- YOUR TASK -
Every line from the one containing "Viewport: 1134px width, 864px height." to the one containing "The image size is (393, 206)." in the records below, both included, must be set down exactly, and no other line.

(EXCERPTED DATA)

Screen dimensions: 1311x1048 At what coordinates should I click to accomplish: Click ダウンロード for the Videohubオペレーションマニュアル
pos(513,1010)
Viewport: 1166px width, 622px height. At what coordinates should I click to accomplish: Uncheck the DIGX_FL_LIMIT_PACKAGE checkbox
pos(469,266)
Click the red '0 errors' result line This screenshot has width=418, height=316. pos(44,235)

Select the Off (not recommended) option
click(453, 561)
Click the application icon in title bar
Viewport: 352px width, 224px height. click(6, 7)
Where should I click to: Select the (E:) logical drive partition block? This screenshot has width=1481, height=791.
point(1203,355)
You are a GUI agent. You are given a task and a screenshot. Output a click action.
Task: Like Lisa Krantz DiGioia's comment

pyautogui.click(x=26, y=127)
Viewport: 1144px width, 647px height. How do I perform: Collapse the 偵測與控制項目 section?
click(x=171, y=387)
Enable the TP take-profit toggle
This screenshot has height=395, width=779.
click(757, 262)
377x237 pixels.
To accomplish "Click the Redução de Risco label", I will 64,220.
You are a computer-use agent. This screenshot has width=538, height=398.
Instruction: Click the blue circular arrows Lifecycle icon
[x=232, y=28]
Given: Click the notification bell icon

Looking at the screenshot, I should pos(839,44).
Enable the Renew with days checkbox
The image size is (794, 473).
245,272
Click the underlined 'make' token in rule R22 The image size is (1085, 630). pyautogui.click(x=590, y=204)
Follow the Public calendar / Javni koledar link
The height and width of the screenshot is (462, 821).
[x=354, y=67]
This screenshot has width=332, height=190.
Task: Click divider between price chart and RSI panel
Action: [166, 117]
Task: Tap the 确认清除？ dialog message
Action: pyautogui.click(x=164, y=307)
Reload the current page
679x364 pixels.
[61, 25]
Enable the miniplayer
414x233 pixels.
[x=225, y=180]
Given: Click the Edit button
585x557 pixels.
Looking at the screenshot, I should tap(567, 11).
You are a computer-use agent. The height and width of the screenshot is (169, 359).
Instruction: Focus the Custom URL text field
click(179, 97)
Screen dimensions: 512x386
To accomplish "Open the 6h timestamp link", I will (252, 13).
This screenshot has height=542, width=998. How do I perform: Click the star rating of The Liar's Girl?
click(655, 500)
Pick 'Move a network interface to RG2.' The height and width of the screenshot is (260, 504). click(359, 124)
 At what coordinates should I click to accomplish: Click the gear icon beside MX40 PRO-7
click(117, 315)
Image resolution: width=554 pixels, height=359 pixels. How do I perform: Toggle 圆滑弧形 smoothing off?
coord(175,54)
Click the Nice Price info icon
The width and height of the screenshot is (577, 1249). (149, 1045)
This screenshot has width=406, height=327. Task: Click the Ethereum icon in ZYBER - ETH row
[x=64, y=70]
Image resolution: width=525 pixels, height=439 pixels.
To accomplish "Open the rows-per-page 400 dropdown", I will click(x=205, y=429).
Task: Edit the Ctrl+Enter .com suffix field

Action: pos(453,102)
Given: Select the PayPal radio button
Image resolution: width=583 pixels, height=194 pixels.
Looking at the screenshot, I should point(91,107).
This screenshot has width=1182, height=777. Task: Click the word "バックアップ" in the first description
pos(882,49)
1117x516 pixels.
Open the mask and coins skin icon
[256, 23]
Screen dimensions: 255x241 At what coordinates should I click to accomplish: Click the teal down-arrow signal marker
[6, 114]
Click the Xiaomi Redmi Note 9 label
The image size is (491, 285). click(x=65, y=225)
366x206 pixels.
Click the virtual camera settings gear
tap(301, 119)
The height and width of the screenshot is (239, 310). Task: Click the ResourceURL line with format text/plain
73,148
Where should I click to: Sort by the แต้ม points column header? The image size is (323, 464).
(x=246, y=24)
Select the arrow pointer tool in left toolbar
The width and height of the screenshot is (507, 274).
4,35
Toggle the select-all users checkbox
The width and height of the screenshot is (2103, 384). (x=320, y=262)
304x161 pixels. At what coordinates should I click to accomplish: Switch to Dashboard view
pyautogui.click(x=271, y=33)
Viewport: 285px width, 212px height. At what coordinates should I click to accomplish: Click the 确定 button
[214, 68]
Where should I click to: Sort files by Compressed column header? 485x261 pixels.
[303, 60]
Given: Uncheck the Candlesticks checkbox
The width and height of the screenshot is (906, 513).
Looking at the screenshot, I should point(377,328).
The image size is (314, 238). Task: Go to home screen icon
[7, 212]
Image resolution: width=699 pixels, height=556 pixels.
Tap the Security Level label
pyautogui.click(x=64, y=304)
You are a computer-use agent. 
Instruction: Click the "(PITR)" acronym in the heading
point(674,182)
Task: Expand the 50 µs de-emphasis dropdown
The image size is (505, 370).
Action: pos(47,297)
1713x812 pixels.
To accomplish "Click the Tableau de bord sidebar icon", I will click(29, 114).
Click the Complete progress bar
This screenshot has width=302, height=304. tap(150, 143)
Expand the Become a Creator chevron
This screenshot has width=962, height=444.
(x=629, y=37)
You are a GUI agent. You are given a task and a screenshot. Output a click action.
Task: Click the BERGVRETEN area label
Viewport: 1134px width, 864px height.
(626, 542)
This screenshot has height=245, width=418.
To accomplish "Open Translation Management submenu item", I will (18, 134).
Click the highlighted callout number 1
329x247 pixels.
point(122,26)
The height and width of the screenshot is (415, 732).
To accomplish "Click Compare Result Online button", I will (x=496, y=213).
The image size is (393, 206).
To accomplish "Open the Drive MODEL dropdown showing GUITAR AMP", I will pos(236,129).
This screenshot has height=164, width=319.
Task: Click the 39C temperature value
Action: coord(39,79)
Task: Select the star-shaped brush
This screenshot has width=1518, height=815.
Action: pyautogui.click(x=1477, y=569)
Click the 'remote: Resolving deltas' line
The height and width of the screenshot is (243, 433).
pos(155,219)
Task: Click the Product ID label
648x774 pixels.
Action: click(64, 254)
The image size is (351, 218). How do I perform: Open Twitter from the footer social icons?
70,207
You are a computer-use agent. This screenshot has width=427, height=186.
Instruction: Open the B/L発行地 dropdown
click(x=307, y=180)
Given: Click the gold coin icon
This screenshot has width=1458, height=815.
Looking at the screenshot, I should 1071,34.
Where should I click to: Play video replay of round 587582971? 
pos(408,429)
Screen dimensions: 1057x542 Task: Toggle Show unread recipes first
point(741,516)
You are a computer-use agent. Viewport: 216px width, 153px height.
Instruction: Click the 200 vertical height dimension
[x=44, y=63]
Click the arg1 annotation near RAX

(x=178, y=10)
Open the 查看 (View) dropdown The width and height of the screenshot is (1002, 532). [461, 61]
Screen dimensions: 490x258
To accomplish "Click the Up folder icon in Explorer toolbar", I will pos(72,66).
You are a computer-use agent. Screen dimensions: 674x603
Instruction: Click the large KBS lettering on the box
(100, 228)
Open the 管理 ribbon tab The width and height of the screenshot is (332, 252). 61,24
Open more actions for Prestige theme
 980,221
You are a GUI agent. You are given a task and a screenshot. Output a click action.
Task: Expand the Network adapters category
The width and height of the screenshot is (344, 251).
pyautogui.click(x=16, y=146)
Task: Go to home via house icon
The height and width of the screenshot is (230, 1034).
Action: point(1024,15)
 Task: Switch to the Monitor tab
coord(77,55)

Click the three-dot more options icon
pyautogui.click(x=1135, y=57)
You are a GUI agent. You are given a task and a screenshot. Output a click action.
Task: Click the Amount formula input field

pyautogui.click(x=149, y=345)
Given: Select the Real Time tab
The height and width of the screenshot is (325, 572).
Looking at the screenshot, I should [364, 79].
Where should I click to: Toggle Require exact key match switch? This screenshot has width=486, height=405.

(End EXCERPTED DATA)

- YOUR RESPONSE -
Viewport: 1134px width, 864px height.
(626, 542)
This screenshot has height=245, width=418.
To accomplish "Open Translation Management submenu item", I will (18, 134).
Click the highlighted callout number 1
329x247 pixels.
point(122,26)
The height and width of the screenshot is (415, 732).
To accomplish "Click Compare Result Online button", I will (x=496, y=213).
The image size is (393, 206).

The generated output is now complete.